# New camera to add recommendation



## Professional (Nov 12, 2012)

I would like to know your opinion about adding new camera in my collection, will be a main camera for something and a backup camera for something else, so let me know what is your opinion/suggestion or recommendation about it:

1. Getting 1DX, this will be my main camera for sports, and my 1D3 will be the back up, i will let my old 1D2n and 1Ds2 go for 1DX, but this 1DX will be my back up camera for landscapes, i still like and prefer 1Ds3, more megapixel and i don't use high ISO in landscapes.

2. Getting 1D4, one friend told me that there are few boxes available in a local dealer head office, i know this camera is discontinued and i don't want to go with used, so if there is one body available as new it may be a good idea, also this one will be a main body for sports and action birds/wildlife and backup for something else.

3. Even if i get one of 2 above cameras, i want to get a 7D, to replace my old 30D and say 350D too, i can buy it easily because i found one cheap offer for new body from one store in my area, but i don't use those 1.6x bodies long time ago since i got 1D full frame and 1.3x bodies, but that 7D can be a back camera for all above of 1 series, the video is nice as i don't have any video camera yet until i get one of those new 1D bodies above. Also 7D is a good sports camera, i shoot sports mostly in my area more than landscapes or something else, so i focus on gear that are better for sports, i have lenses for sports so i only looking for upgrading in bodies.

I don't want to sell my 1D3 and 1Ds3, both are very nice cameras and very happy with them, but really i need 2 bodies in shooting sports, and only 1D3 giving me the best clarity results over my 1D2n, i hated 1D MarkIIN since i used 1DIII always in sports, so i want another body that is in same quality of 1D3 or much better.
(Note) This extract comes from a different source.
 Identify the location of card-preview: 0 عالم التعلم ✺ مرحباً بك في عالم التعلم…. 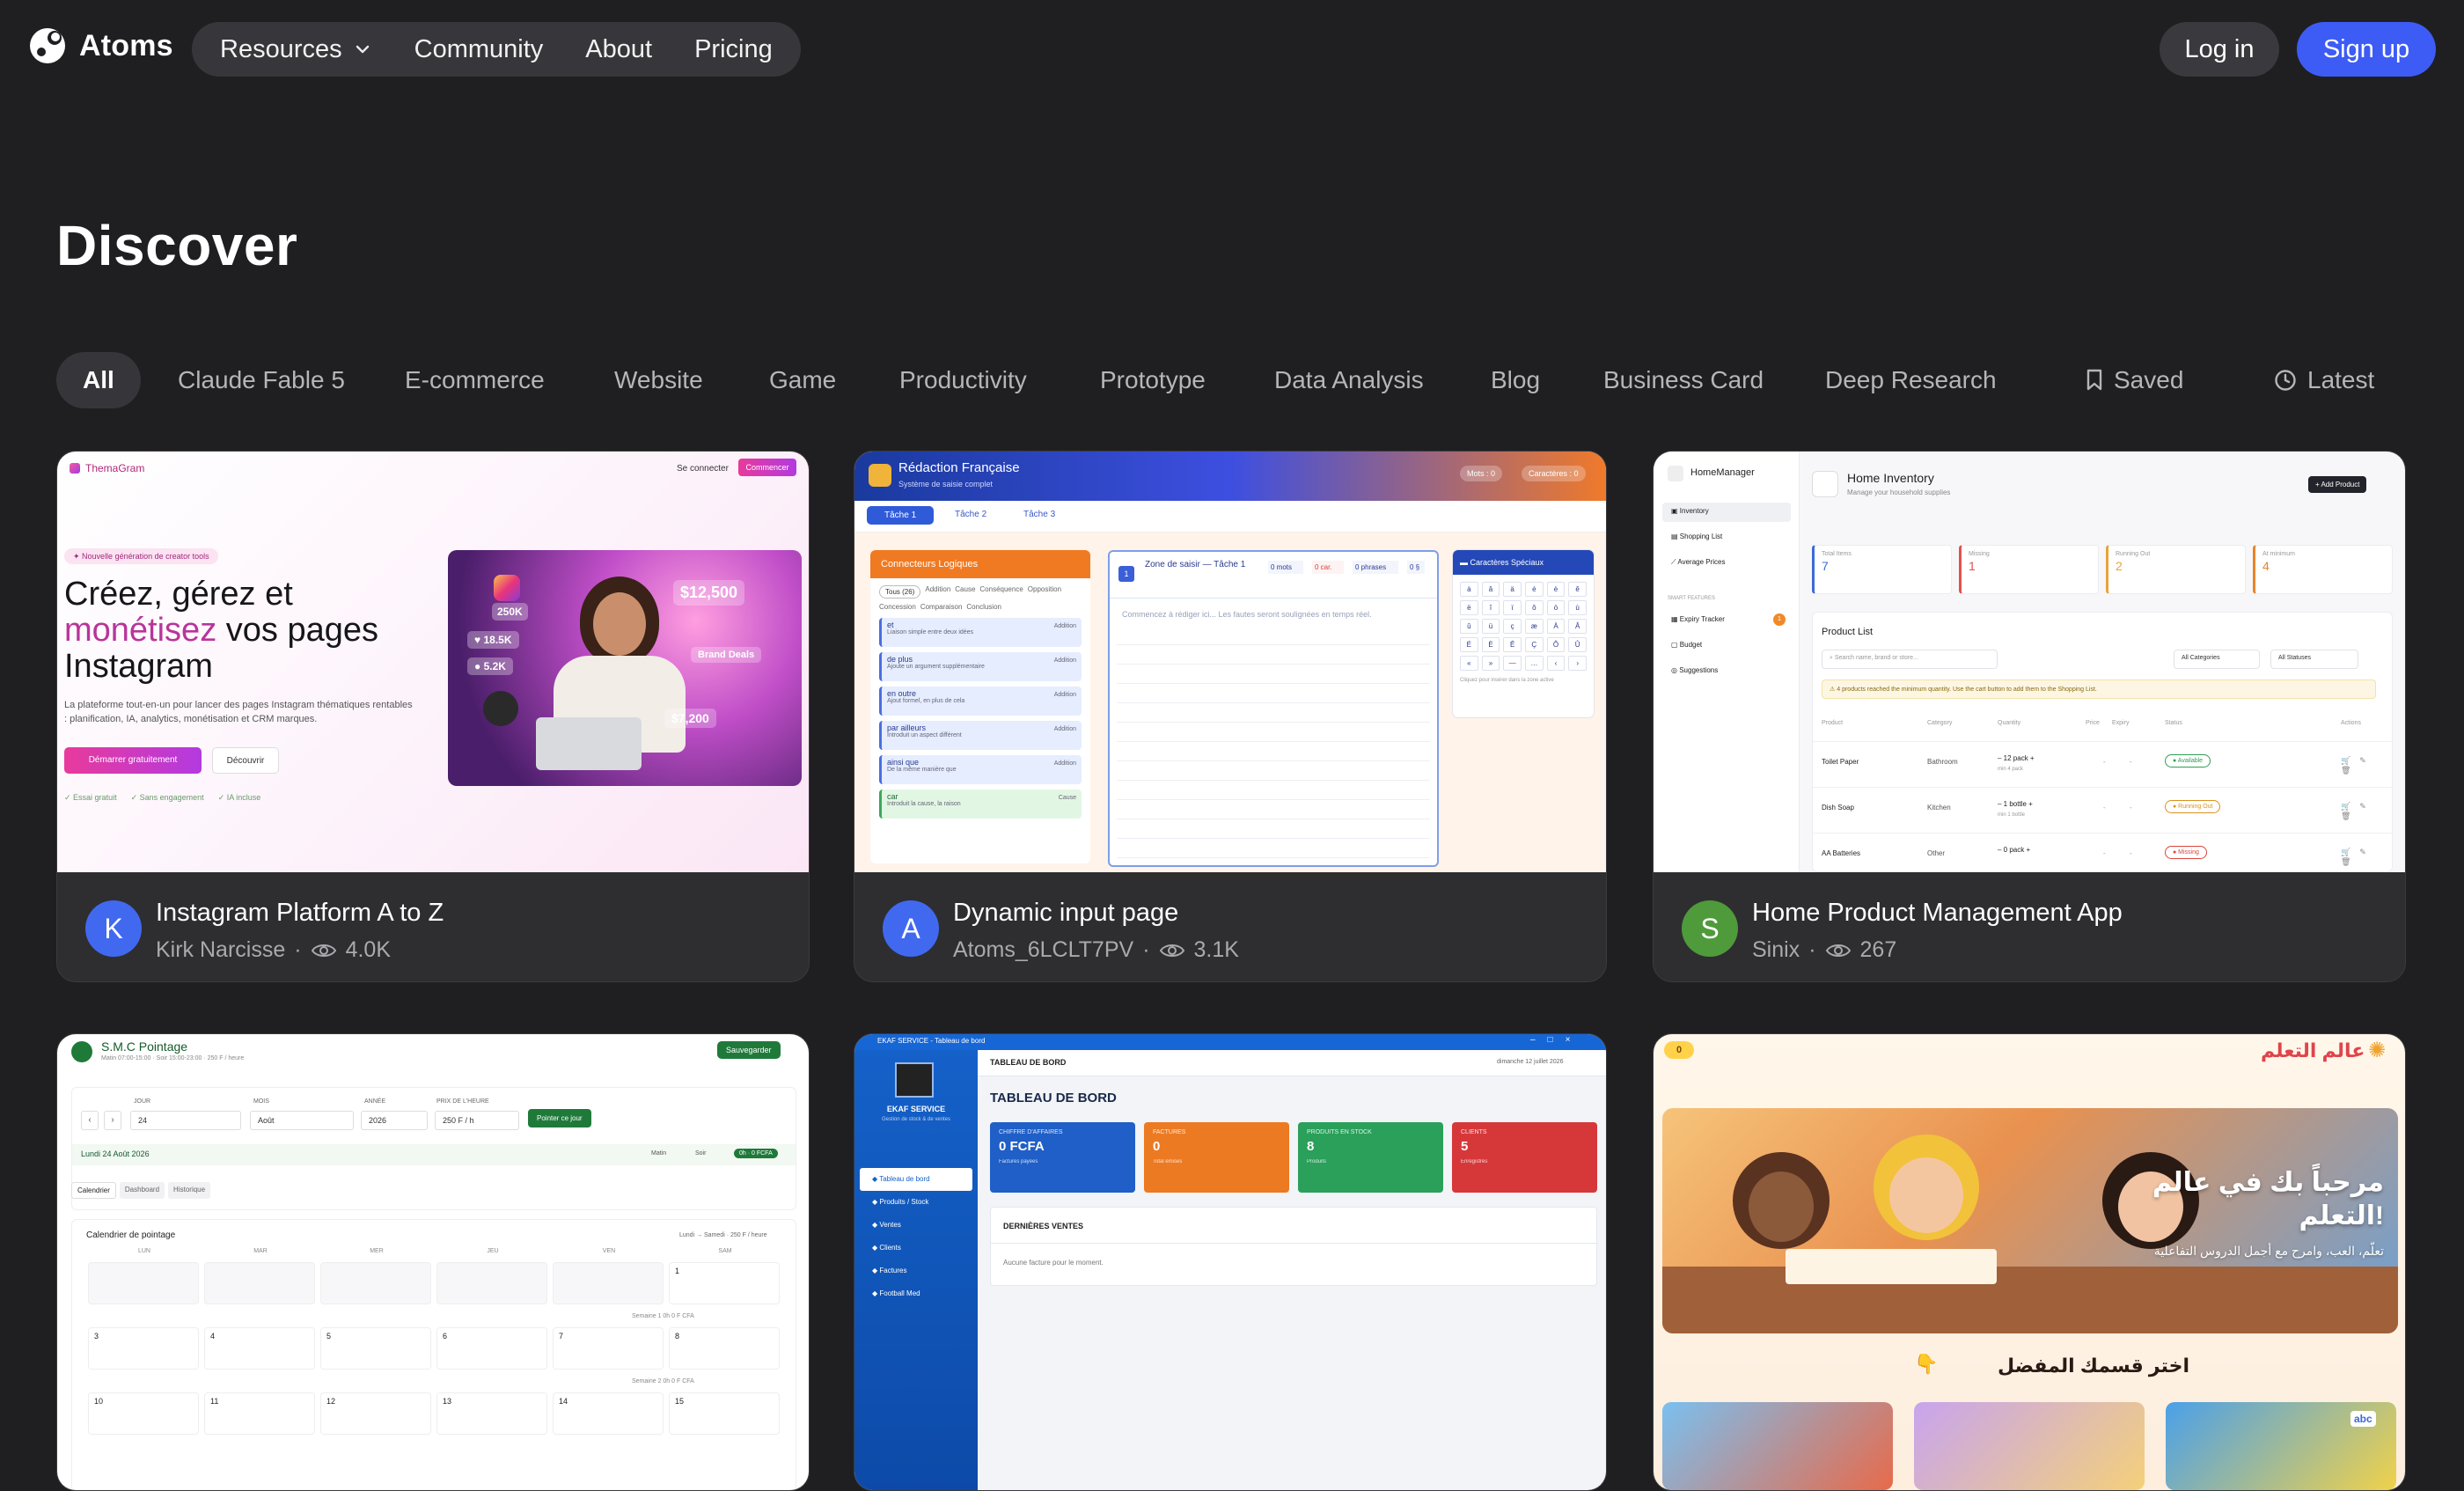
(2030, 1262).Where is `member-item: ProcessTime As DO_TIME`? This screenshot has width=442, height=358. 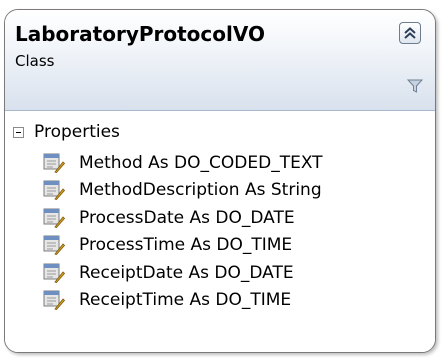
member-item: ProcessTime As DO_TIME is located at coordinates (183, 246).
What do you think is the best option of above i should go with?


----------



## jaomul (Nov 12, 2012)

None really. It may be of benefit to upgrade your 1d3 to a 1d4, but not much. I anm not pro and have not gear like you but with gear like that you should only upgrade if something isn't doing its job well enough.


----------



## MLeeK (Nov 12, 2012)

Seeing how money isn't an deterrent here I'd most definitely go for the 1DX.


----------



## Professional (Nov 12, 2012)

So the best thing is to get 1DX and ignore that of 1D4, i will see if i can have much more budget then i will sell my 1D3 too and get 1D4 to compliment 1DX, 1D2n reached its quality limits against newer bodies, i shoot a lot at high ISO above 1000 and my shots of high ISO from 1D2n is not appealing or decent as from my 1D3, and for sure if i get that 1DX soon then i will hate to look at 1D2n results.


----------